『遙かなる時空の中で4』

忍人×千尋

 


2012年長月・天


滲む


「サザキ、昨日どうしたの? カリガネが代わりに来たんでびっくりしちゃった」

「それが姫さん、いい宝の地図が手に入ってな! 結局空振りだったんだが」

「…偵察を怠けて宝探しだと」

「!」

「お、忍人さん、あの」

「あれ、何か急に汗が」

「説明してもらおうか、サザキ」




時雨

「忍人さん! ずぶ濡れじゃないですか!」

「降られた。道臣に現況を報告してくる」

「先に着替えてください!」

「これしきの雨、別に…わぷっ! 何をする!?」

「これでちゃんと髪を拭いてください! 忍人さんに倒れられると迷惑なんです!!」

「……そうか。わかった」




足跡

「あしあとさんを野放しにしておいていいのか?!」

謎の痕跡を指してサザキが訴える。

「でも実害はないのよね?」

「オレの船を汚されて黙っていられるかよ、姫さん!」

「…その顔で」

「? なんだ忍人」

「あしあとさんとか言わないでくれ…」

将軍、真っ赤になって爆笑を堪え中。





2012年長月・地


月見


「見事な月ですね、忍人」

「風早。

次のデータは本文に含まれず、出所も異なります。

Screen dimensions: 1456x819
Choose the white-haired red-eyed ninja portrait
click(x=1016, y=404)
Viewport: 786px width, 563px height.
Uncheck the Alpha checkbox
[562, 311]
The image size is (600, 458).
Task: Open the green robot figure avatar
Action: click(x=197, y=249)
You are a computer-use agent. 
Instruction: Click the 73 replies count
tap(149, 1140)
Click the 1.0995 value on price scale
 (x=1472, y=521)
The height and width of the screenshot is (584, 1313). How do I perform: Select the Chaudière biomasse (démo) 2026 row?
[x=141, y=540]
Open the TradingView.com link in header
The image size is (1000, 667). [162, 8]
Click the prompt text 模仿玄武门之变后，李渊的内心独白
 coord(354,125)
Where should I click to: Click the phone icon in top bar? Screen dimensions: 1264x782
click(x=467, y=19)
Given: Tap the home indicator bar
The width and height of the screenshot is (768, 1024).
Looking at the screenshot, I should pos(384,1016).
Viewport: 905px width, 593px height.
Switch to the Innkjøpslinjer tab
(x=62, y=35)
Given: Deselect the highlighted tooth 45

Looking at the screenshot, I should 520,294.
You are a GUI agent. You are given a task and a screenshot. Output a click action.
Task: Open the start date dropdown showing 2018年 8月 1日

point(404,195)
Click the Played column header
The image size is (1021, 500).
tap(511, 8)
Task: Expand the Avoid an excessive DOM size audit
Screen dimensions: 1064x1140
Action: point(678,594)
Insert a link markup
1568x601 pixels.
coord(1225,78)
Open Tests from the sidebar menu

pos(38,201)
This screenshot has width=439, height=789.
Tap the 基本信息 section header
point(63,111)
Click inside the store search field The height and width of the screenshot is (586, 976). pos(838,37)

今日は満月らしいな」

「ああ、俺の姫のように美しく輝いて…!」

「姫はむしろ太陽だろう」

「透き通った繊細さがあると思うんですよ」

「確かに髪は月光のようだが」

「…さすがですね、忍人」

「?」

「恋すれば、豚も詩人」

「斬られたいか!」




駄々

世間知らずの娘が駄々をこねているだけ。

そう切り捨てていた彼女の言葉に、不思議な光を見出す。

「…賛成はできんが、可能性がないとも言えない」

俺の答えに、蒼い瞳が大きく見開かれた。

「いいんですか?」

これからの数知れない辛苦の中で、その輝きが失われないことを…。




導く

「さっきは意見を採用しなくてすみません。

でも、私に反対することは諦めないでください」

「…どういう意味だ」

「ちゃんと聞きたいんです。反対意見も、別の可能性も」

「俺は遠慮する気などない」

「ありがとうございます」

走り去る千尋の後ろ姿に、忍人は王の資質を見る。





「忍人さんのわからずや!」

「何と言おうと今日一日は寝台から出さん。

使節の相手は俺や狭井君や道臣がこなす」

「でも」

「病のときくらい臣下を信頼しろ」

「忍人さんは臣下じゃないもん!」

「では君の夫を信じろ」

「…はい」

「え~と、結局それはのろけかな?」

「黙れ、風早」






戦略上の地点が、いつの間にか意味を変える。

闇の先に、灯る明かりと待つ人がいる。

「忍人さん! よかった、遅いから心配して」

「奥にいろと何度言えばわかる? あとで報告に行く」

「はい」

無事を確かめ、うれしそうに駆け去る背中。

君という灯が、俺をこの場所に帰らせる。





2012年神無月・天


お揃い


「ち、千尋! 君は何を考えてる?!」

「だって、これを着るとどんな言い付けも聞くんですよ。

忍人さんが尊敬されている証拠です」

「しかし…!」

二人のそばで精一杯背筋を伸ばして立っている幼子はまだ3歳。

だが、父親と同じ濃藍の装束をまとい、顔は大真面目だった。




恋敵

朝議で葛城将軍の遠征が決まった。

約一カ月の不在。

ほかに適任者がいないのはわかっているが、そんなに長く会えなくなるのが辛い。

「私の最大の恋敵って、私自身なんじゃないかな…」

私室で千尋がぽつりとつぶやくと、「俺も似たようなものだ」と、忍人が肩を抱いた。




合図

ヤタガラスが落とした藤の花房が合図。

堅苦しい婚礼の儀を終え、中庭に出た忍人と千尋にいっせいに春の花が降り注いだ。

「…日向には上空の警備を任せたはずだが」

「忍人、彼らも祝いたいんですよ」

「貴様も噛んでいるな、風早」

花嫁の最上の笑顔がそれ以上の文句を封じた。






夕焼けが怖くなくなったのは、橿原宮での記憶がすべて戻ったせいだろうか。

再び炎に包まれた宮が、今、再建されつつある。

「宮が完成するころには、即位式だな」

「はい」

執務後に、必ず立ち寄る療養中の忍人さんの部屋。

夕焼けは炎よりも優しい色で私たちを照らしてくれる。